Like much of the current thinking in Silicon Valley, AIT has a “before” and an “after” Elon Musk.

Before Musk

It was easy for the industry to look the other way because the customer was going to pay regardless. When an AIT attack happened, the usual talking points applied:

“We’re sorry this happened, but we have bills to pay, so there is no way for us to eat this cost. It’s yours to pay.”

This commentary was usually couched with a list of “best practices” that the brand or software developer needed to implement to prevent future occurrences. I’m not saying the entire industry was colluding—just that it was easy to make the “We have bills to pay too” argument and force the brand to foot the bill.

After Musk

Then came Elon’s Twitter takeover. Elon shared many famous tweets and videos  about his “cleanup” of the platform. One of them was about the $60 million Twitter had been paying for fake one-time password (OTP) traffic.

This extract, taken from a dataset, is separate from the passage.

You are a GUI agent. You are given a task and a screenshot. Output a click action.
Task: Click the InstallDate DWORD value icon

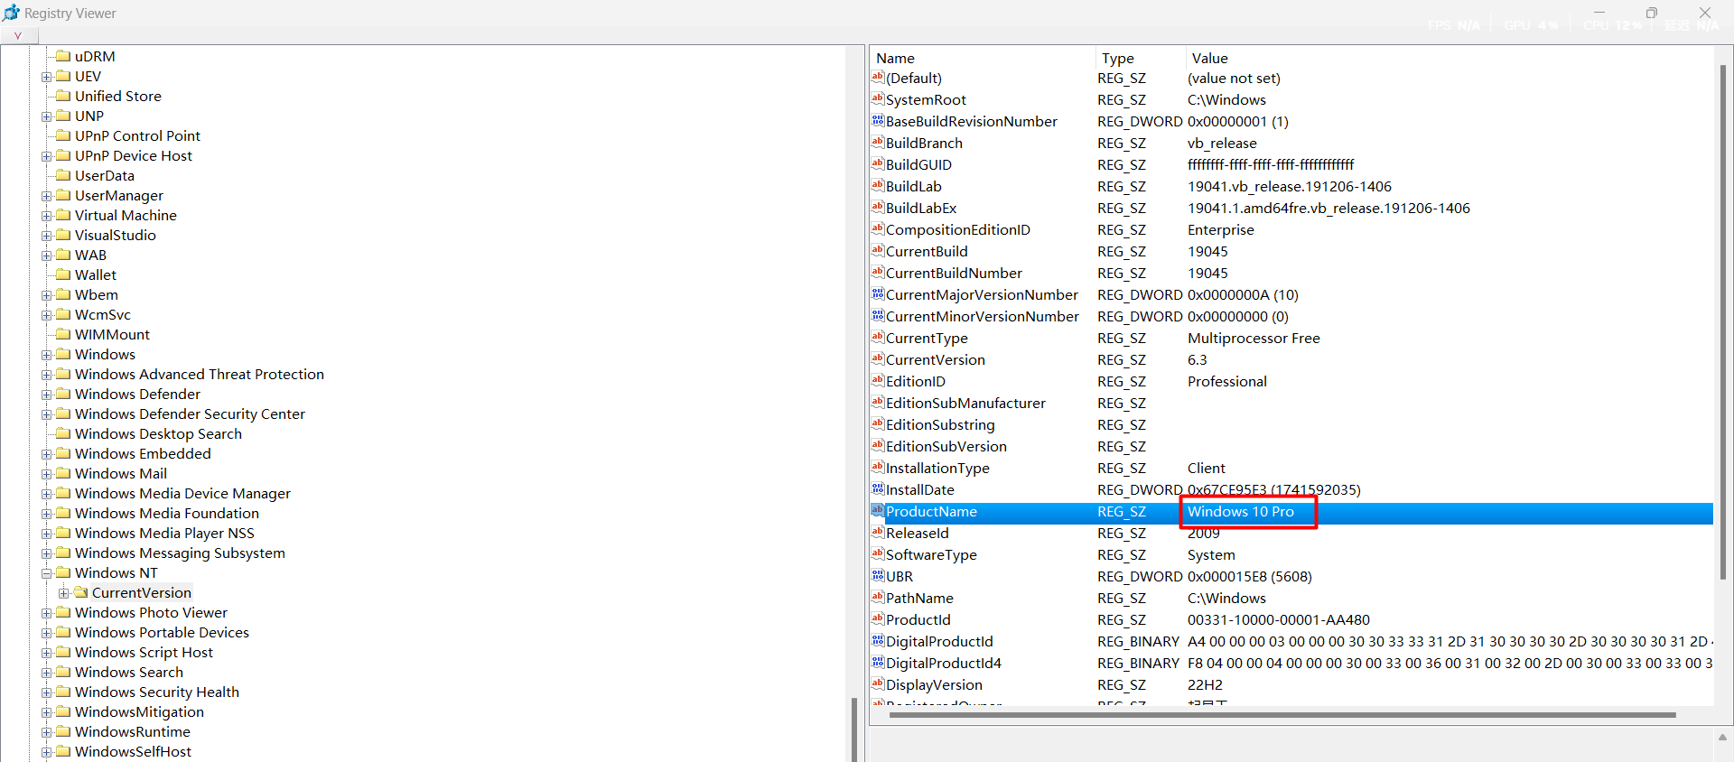[x=878, y=489]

Now, keep in mind, $60 million was probably a rounding error in Twitter’s total text-messaging bill. But when a company is facing a financial crisis, $60 million is real money. Elon, of course, deployed a well-used weapon: declaring he had no intent to pay any of it.

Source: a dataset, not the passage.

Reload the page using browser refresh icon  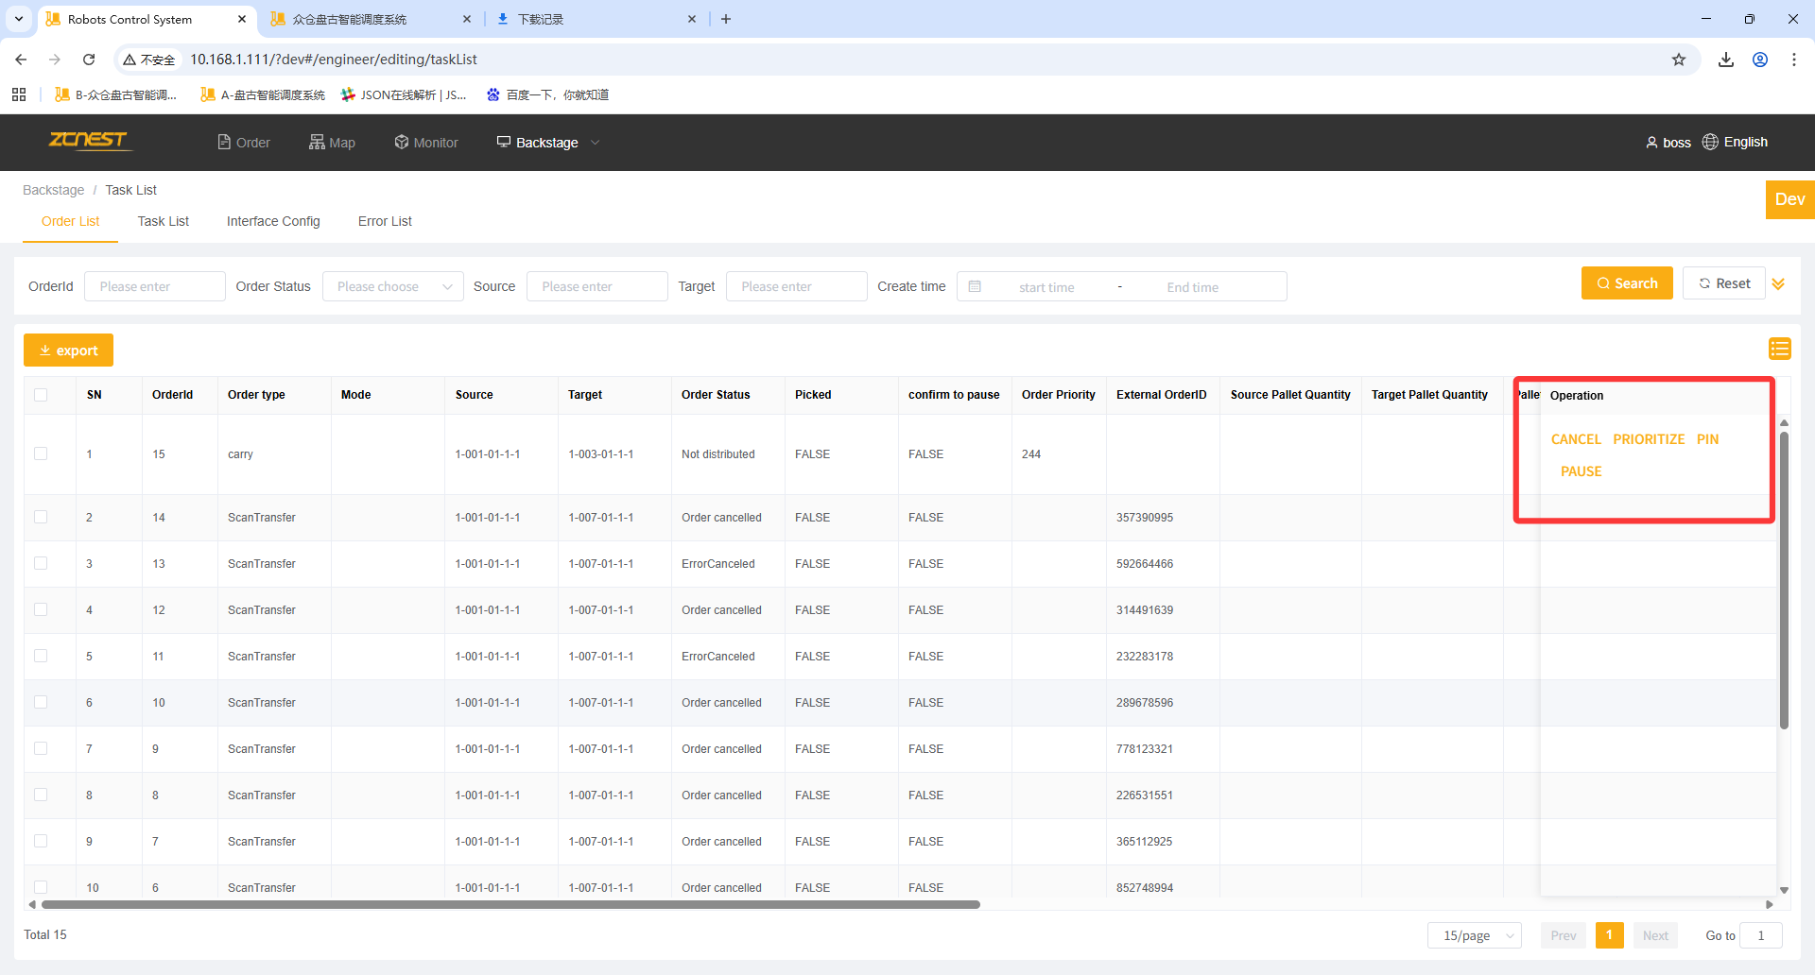point(89,60)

In product organizations across the Valley, that declaration sparked conversations between product managers and their leadership that went something like this:

“How much are we paying in AIT?”

“I don’t know. It’s usually a small part of a big bill, and customers like the convenience.”

“I don’t care. Fix it.”

Product managers then had a tough call to make: Should they build convoluted, per-geography checks (e.g., if the OTP is going to a certain country, route it to email; for others, use SMS)? Or just pivot to email and push everyone there? It was cheap and stopped the financial bleeding, and for low-stakes apps, it was good enough.

Seemingly overnight, that SMS traffic disappeared.

The Fallout

Let’s start with a simple truth about messaging. There are really just two types of traffic: promotions and notifications. Together, they bring in about 80% of all revenue—and most notifications are OTP traffic.

So, when that OTP money declined, everyone took notice.

Some providers tried to build cost-sharing arrangements, where the vendor shared proven AIT traffic “at cost.” But this is a high-cognitive-load exercise. Not only does the AIT need to be caught, but it also must be mutually adjudicated as something both parties should split. In a margin-beholden industry, these were never pleasant conversations.

The other approach was to provide add-ons that absolved the brand of financial liability. For a fee (typically a premium tacked on to your per-message rate), the CPaaS provider would protect you from the bill. Think of it like an airline offering you baggage insurance after charging you a checked-bag fee. Isn’t the whole point of the fee not to lose my baggage? Shouldn’t the ticket cost cover that baseline service?

Just like your favorite airline, the messaging industry was dealing with a captive audience—one that had little recourse before Twitter Elon. Regardless of what you think of him, his effect on tech is singular, and that includes AIT. He made it acceptable for brands to say:

“You know what? I don’t need to accept this. I don’t need OTPs over SMS; email is good enough.”

Predictably, OTP traffic took a hit. The industry responded, and some of the drop-off has stabilized, but that old traffic is never coming back. The way product organizations work, turning SMS OTP back on will only become a priority when there is an overwhelming business reason to do so. Otherwise? Email just works.

Finally

While email “just works” for a casual app, it doesn’t cut it for high-security environments. Email introduces latency, friction, and its own security vulnerabilities. Moreover, for an identity network like ID.me, turning off SMS isn’t an option.

AIT remains a stubborn problem. As it stands now, unless you pay for protection, you’re bound to get robbed. And yet, thanks to the resilience and pervasiveness of SMS, brands can’t just turn it off. That’s why front-line warriors like Symeon will continue fighting to protect the network, the brands’ cost structure, and, most importantly, the members’ experience.